Jobless Claims Jump to Highest Level in Three Months, Signaling Cooling Labor Market
By April Fowell
The number of Americans filing new jobless claims reached a three-month high last week, indicating that the labor market was progressively cooling, adding to the Federal Reserve's fight against inflation.
The Labor Department's weekly jobless claims report on Thursday, the most recent statistics on the economy's health, also showed unemployment rolls growing to levels last seen two years ago. The labor market is weakening as rising interest rates reduce demand, which is in line with slower economic growth.
(Photo : by Spencer Platt/Getty Images)
The number of Americans filing new jobless claims reached a three-month high last week.
It bolstered predictions that the Fed's monetary policy tightening cycle is concluded by adding data this week suggesting subsiding inflation and a decrease in consumer expenditure.
Nonetheless, the increase in both initial and ongoing claims is unlikely to signify a significant shift in labor market circumstances.
Unemployment Challenges Amidst COVID-19 and Economic Shifts
Following an unexpected rise in unemployment benefit applications early in the COVID-19 epidemic, economists highlighted difficulty calibrating the data for seasonal changes.
For the week ending Nov. 11, initial claims for state unemployment benefits increased 13,000 to a seasonally adjusted 231,000, the highest level since August. Economists predicted 220,000 claims in the previous week. Claims are currently in the 194,000-265,000 range for the year.
Last week, unadjusted claims climbed by 1,713 to 215,874. Filings increased in Massachusetts and New York, more than offsetting significant drops in Oregon and Georgia.
In October, job growth stalled and the unemployment rate soared to a nearly two-year high of 3.9 percent. Conditions were tight in September, with 1.5 job opportunities for every jobless individual.
Goldman Sachs economists said the increase in the unemployment rate in October was not a negative portent, adding that the rise in the unemployment rate since April has been completely due to an increase in the labor force size rather than a reduction in employment.
Market Reactions to Economic Caution and Inflation Concerns
Wall Street stocks were trading down after Walmart said Americans were continuing to be cautious with their spending due to increasing pricing and borrowing expenses.
The dollar dropped in value versus a basket of currencies. U.S. Treasury prices increased, while rates fell to two-month lows.
According to CME Group's FedWatch tool, the latest influx of inflation-friendly data has financial markets expecting an interest rate drop in May of next year. The Fed has raised its policy rate by 525 basis points since March 2022, to the current 5.25 percent-5.50 percent level.

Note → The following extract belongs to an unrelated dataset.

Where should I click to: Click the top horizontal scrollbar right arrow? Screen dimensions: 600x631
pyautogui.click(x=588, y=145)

According to the claims report, the number of persons getting benefits after an initial week of help jumped 32,000 to 1.865 million for the week ending Nov. 4, the highest level since November 2021. Since mid-September, so-called ongoing claims have grown.

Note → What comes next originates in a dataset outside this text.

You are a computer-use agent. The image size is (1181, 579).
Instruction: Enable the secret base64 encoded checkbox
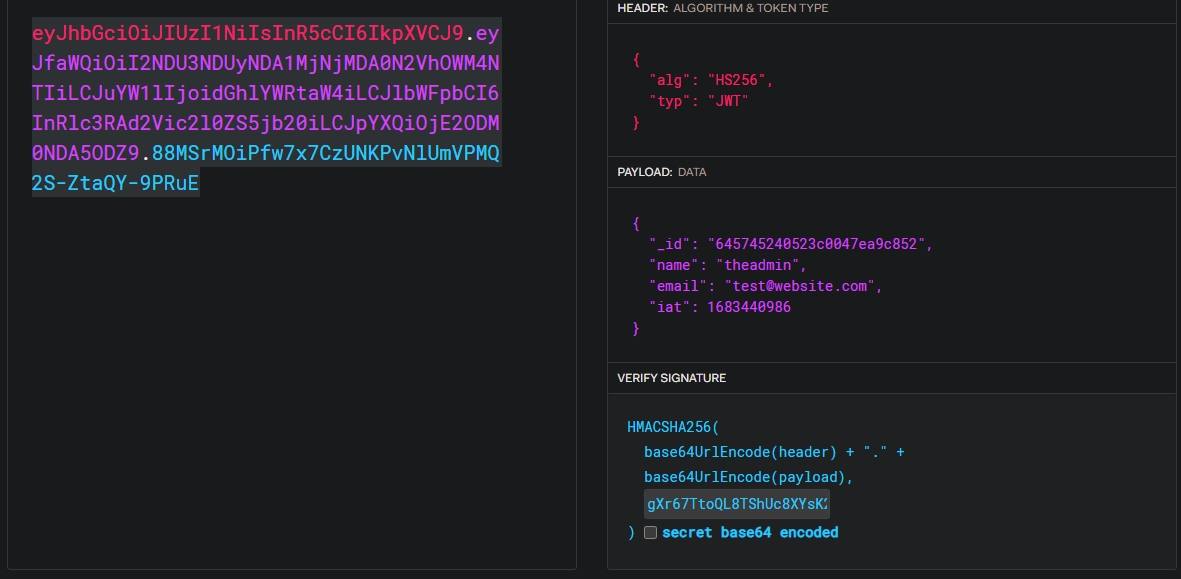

Interpretations and Perspectives on Unemployment Spike and Import Price Trends
Most economists attribute the spike to difficulty in correcting data for seasonal changes rather than labor market deterioration. They anticipate that issue will be resolved when the government revises the statistics next spring.
While some felt that the seasonal adjustment was a problem, others saw the steady increase as evidence that more unemployed individuals were suffering longer periods of unemployment.

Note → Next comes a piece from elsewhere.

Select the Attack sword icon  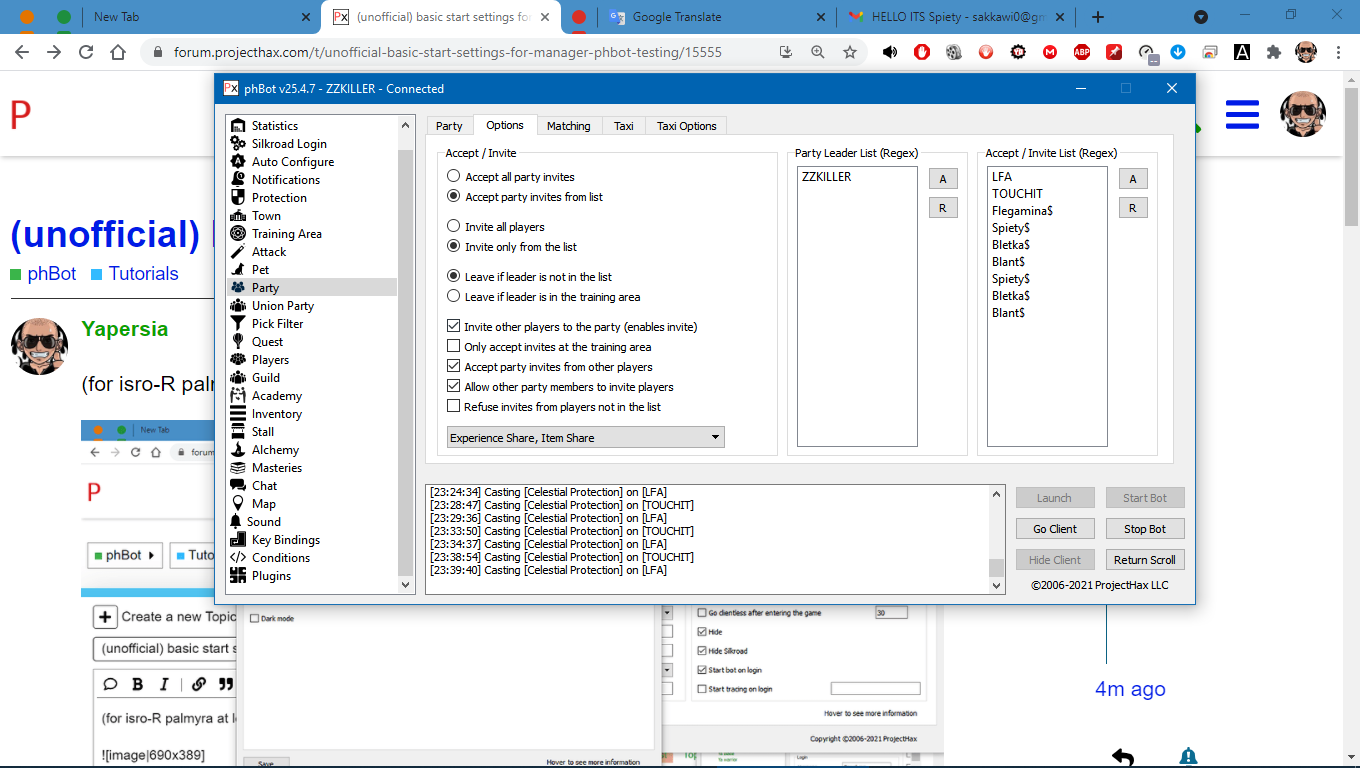(x=237, y=251)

A separate report from the Labor Department's Bureau of Labor Statistics on Thursday showed import prices falling 0.8 percent in October, the highest in seven months, amid a wide dip in the cost of products, adding to the stream of promising inflation readings. In September, import prices increased by 0.4 percent.
Economists predicted that import prices, excluding tariffs, would reduce 0.3 percent. Import prices fell 2.0 percent year on year through October, after falling 1.5 percent in September. Annual import costs have now fallen for nine months in a row.